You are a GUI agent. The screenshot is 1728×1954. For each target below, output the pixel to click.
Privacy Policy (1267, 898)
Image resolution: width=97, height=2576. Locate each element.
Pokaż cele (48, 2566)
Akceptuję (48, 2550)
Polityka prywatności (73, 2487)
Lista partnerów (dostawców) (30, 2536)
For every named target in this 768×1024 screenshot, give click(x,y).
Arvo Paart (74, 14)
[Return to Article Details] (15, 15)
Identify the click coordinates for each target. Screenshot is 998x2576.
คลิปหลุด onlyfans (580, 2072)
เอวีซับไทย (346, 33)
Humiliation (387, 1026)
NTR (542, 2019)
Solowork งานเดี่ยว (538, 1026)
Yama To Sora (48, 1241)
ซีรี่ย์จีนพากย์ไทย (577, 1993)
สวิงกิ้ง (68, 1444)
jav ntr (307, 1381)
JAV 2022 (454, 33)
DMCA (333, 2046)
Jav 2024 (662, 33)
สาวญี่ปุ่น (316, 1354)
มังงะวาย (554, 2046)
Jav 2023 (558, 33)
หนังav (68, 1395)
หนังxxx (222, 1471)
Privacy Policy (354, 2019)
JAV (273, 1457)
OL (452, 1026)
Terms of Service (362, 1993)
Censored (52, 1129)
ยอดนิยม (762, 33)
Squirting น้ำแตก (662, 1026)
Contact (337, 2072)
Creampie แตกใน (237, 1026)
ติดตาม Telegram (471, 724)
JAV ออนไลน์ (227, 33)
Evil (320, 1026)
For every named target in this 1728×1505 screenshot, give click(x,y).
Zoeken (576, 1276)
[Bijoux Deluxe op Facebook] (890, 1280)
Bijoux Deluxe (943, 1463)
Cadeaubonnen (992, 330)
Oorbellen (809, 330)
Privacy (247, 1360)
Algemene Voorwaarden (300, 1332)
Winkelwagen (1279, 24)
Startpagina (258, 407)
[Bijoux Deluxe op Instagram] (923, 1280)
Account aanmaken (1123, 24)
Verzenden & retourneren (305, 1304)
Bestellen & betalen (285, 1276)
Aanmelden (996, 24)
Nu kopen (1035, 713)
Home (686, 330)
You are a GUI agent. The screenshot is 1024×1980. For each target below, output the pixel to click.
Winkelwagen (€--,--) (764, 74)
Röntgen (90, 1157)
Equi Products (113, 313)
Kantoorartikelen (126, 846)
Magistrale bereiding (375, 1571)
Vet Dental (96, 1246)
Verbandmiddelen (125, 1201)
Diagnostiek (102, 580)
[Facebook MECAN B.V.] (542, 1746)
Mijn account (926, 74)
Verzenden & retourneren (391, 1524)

· · ·

▶ **Task instructions**
Take the lines above and print them exactly.

▶ **Output of the task**
You are a GUI agent. The screenshot is 1728×1954. For each target below, output the pixel to click.
Privacy Policy (1267, 898)
Image resolution: width=97, height=2576. Locate each element.
Pokaż cele (48, 2566)
Akceptuję (48, 2550)
Polityka prywatności (73, 2487)
Lista partnerów (dostawców) (30, 2536)
For every named target in this 768×1024 screenshot, give click(x,y).
Arvo Paart (74, 14)
[Return to Article Details] (15, 15)
Identify the click coordinates for each target. Screenshot is 998x2576.
คลิปหลุด onlyfans (580, 2072)
เอวีซับไทย (346, 33)
Humiliation (387, 1026)
NTR (542, 2019)
Solowork งานเดี่ยว (538, 1026)
Yama To Sora (48, 1241)
ซีรี่ย์จีนพากย์ไทย (577, 1993)
สวิงกิ้ง (68, 1444)
jav ntr (307, 1381)
JAV 2022 (454, 33)
DMCA (333, 2046)
Jav 2024 (662, 33)
สาวญี่ปุ่น (316, 1354)
มังงะวาย (554, 2046)
Jav 2023 (558, 33)
หนังav (68, 1395)
หนังxxx (222, 1471)
Privacy Policy (354, 2019)
JAV (273, 1457)
OL (452, 1026)
Terms of Service (362, 1993)
Censored (52, 1129)
ยอดนิยม (762, 33)
Squirting น้ำแตก (662, 1026)
Contact (337, 2072)
Creampie แตกใน (237, 1026)
ติดตาม Telegram (471, 724)
JAV ออนไลน์ (227, 33)
Evil (320, 1026)
For every named target in this 1728×1505 screenshot, give click(x,y).
Zoeken (576, 1276)
[Bijoux Deluxe op Facebook] (890, 1280)
Bijoux Deluxe (943, 1463)
Cadeaubonnen (992, 330)
Oorbellen (809, 330)
Privacy (247, 1360)
Algemene Voorwaarden (300, 1332)
Winkelwagen (1279, 24)
Startpagina (258, 407)
[Bijoux Deluxe op Instagram] (923, 1280)
Account aanmaken (1123, 24)
Verzenden & retourneren (305, 1304)
Bestellen & betalen (285, 1276)
Aanmelden (996, 24)
Nu kopen (1035, 713)
Home (686, 330)
You are a GUI agent. The screenshot is 1024×1980. For each target below, output the pixel to click.
Winkelwagen (€--,--) (764, 74)
Röntgen (90, 1157)
Equi Products (113, 313)
Kantoorartikelen (126, 846)
Magistrale bereiding (375, 1571)
Vet Dental (96, 1246)
Verbandmiddelen (125, 1201)
Diagnostiek (102, 580)
[Facebook MECAN B.V.] (542, 1746)
Mijn account (926, 74)
Verzenden & retourneren (391, 1524)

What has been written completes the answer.